AutorCarlos Augusto Da Silveira Lobo - Rafael De Moura Rangel Ney
Páginas275-286

Page 275

CONSULTA

Um ilustre Advogado consulta-nos sobre o abaixo exposto:

  1. O Consulente, advogado inscrito na OAB, no exercício do cargo de Con-sultor-Geral Jurídico da Cia. "A", provê diretamente aconselhamento jurídico aos órgãos da administração da companhia e chefia os demais advogados lotados no seu Departamento Jurídico e nos demais setores jurídicos das sociedades por ela controladas. O cargo de Consultor-Geral Jurídico não é cargo da administração da Cia. "A", no sentido do Capítulo XII da Lei 6.404/1976.

  2. A Cia. "A" é a sociedade dominante de um grupo de fato de sociedades, dentre as quais figurava a Cia. "B", uma companhia aberta, na época em que se realizaram a deliberação e a operação objeto desta consulta. A Cia. "B", por sua vez, controlava outras sociedades, formando um subgrupo de fato. Posteriormente, a Cia. "B" veio a ser incorporada à Cia. "A", estando, portanto, hoje, extinta.

  3. O Consulente, sem prejuízo de exercer o cargo de Consultor-Geral Jurídico da Cia. "A", foi eleito pela sociedade controladora, a Cia. "A", para integrar, como membro efetivo, o Conselho de Administração da Cia. "B", tendo tomado posse e exercido regularmente essa função.

  4. Nessa qualidade participou da reunião do Conselho de Administração da Cia. "B" realizada em 18.8.2005 e votou na deliberação, aprovada por unanimidade, que autorizou a celebração de contratos de mútuo pelo prazo de 150 dias, nos quais a Cia "C" (uma subsidiária direta da Cia. "B") figurou como mutuante e a Cia "D" (uma subsidiária direta da Cia. "A") figurou como mutuária.
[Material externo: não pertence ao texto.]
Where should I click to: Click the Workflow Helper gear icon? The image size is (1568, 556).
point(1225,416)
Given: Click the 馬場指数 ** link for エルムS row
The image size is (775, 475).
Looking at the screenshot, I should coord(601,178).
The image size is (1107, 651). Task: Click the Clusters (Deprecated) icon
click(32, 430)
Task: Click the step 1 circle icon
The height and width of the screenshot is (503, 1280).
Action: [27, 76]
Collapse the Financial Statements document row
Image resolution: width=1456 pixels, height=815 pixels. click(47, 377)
O Consulente informa que os aludi-

    Page 276

    dos mútuos foram contratados mediante condições compatíveis com as vigentes no mercado financeiro para operações similares, que a quantia mutuada correspondia a excesso de caixa da mutuante, cuja aplicação se impunha, e que os juros foram fixados no ponto médio entre as taxas para depósitos e para financiamentos em moeda estrangeira com prazo de 150 dias, pelos bancos de primeira linha, razões pelas quais, no caso, ganharam ambas as partes em relação ao que obteriam no mercado.

  5. A Comissão de Valores Mobiliá-rios/CVM, através de ofício, solicitou do Consulente que se manifestasse sobre as razões pelas quais participou da deliberação dos empréstimos, enquanto Conselheiro de Administração da Cia. "B", na Reunião do Conselho de Administração de 18.8.2005, a despeito de à época exercer o cargo de Consultor-Ge-ral Jurídico na Cia. "A". A solicitação indica como fundamento o art. 156 da Lei 6.404/1976.
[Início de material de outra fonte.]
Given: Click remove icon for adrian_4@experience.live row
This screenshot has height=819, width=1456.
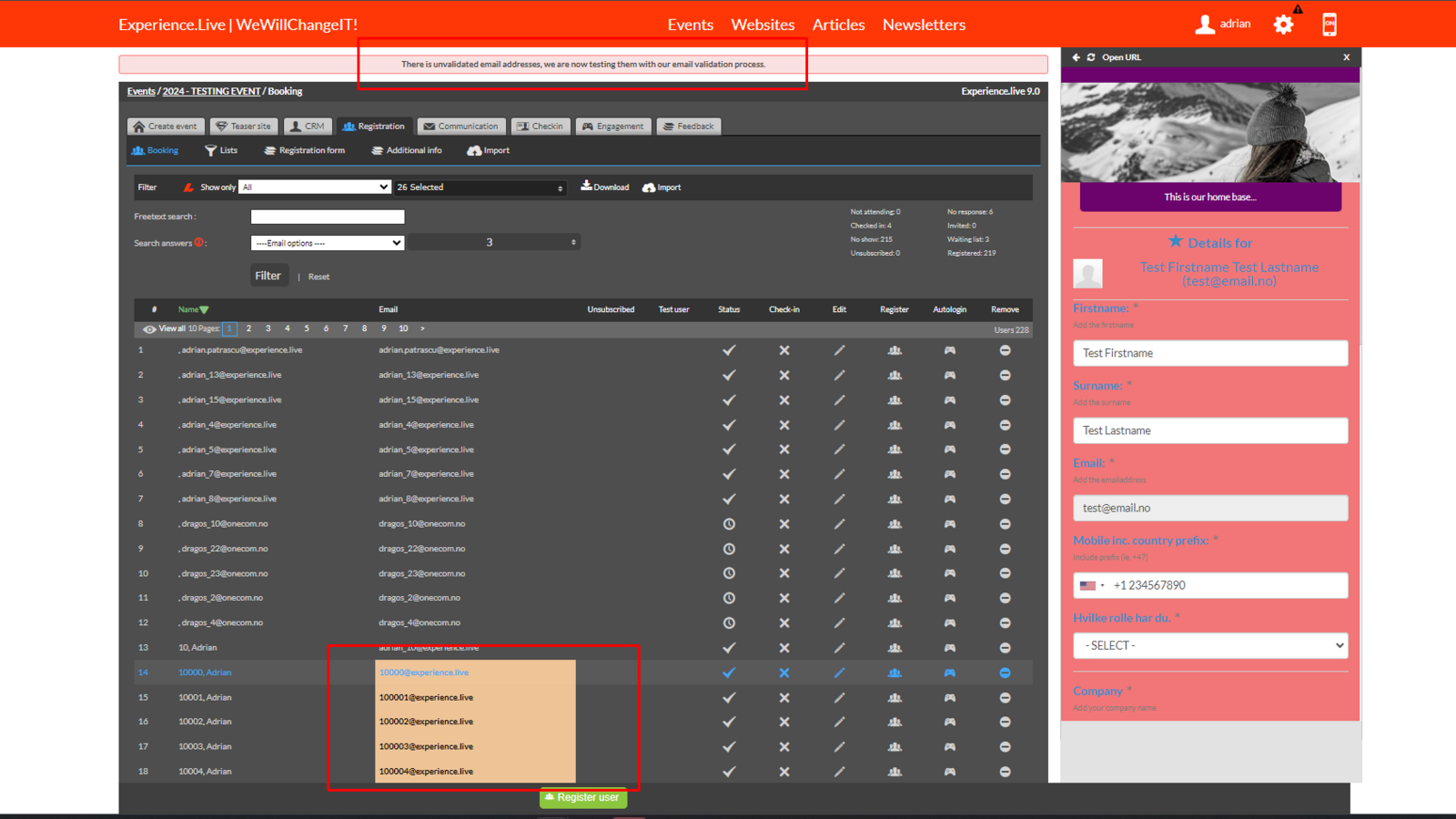Looking at the screenshot, I should coord(1005,425).
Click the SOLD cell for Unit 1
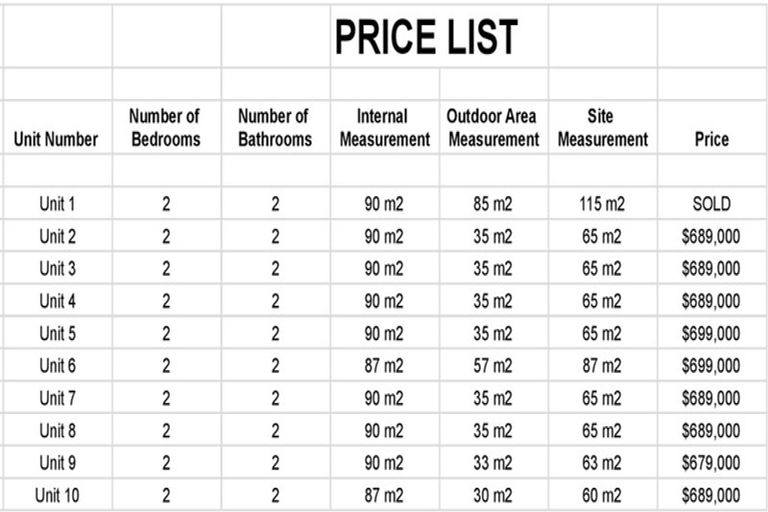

  6. O Consulente atendeu ao ofício da CVM, manifestando-se formalmente no prazo de 10 dias úteis, que lhe foi concedido, afastando, assim, a incidência da multa prevista na Instrução CVM-273/ 1998, aludida no ofício.
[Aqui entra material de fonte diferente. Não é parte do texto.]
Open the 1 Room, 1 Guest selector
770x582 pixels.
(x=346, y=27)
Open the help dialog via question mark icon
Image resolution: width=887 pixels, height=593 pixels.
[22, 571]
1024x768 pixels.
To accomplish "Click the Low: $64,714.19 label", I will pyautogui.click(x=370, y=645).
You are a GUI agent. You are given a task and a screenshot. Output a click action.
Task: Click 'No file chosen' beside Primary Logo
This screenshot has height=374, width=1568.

  7. Todavia, a Administração da Cia. "A" considera a matéria de fundamental importância para a boa gestão do grupo de sociedades sob seu controle, entre outros motivos porque, como sociedade controladora, a Cia. "A" tem o dever, perante seus acionistas, de estabelecer as políticas gerais do grupo e monitorar sua execução, sendo certo que o bom desempenho dessas funções exige a presença e a efetiva participação de administradores e altos funcionários de sua organização, especialmente o Consultor-Geral Jurídico, nos órgãos administrativos das subsidiárias. Por esse motivo, além da manifestação pessoal do Consulente, já apresentada, entende necessário conhecer também a opinião de outros juristas sobre o assunto.

    PARECER

  8. Conceito de "conflito de interesses"

    "Interesses", no sentido a ser examinado neste parecer, são os desejos, que todo ser humano tem, de obter bens da vida, entendendo-se "bem da vida" na sua mais lata significação, isto é, não somente os bens tangíveis e intangíveis definidos pelo ordenamento jurídico, como também status e posições diante de situações atuais ou prováveis. Os seres humanos organizam-se em coletividades para alcançarem interesses comuns, caso em que se diz que os interesses são da coletividade. Se o ente coletivo é organizado sob a forma jurídica de sociedade anônima, diz-se que os interesses são da companhia.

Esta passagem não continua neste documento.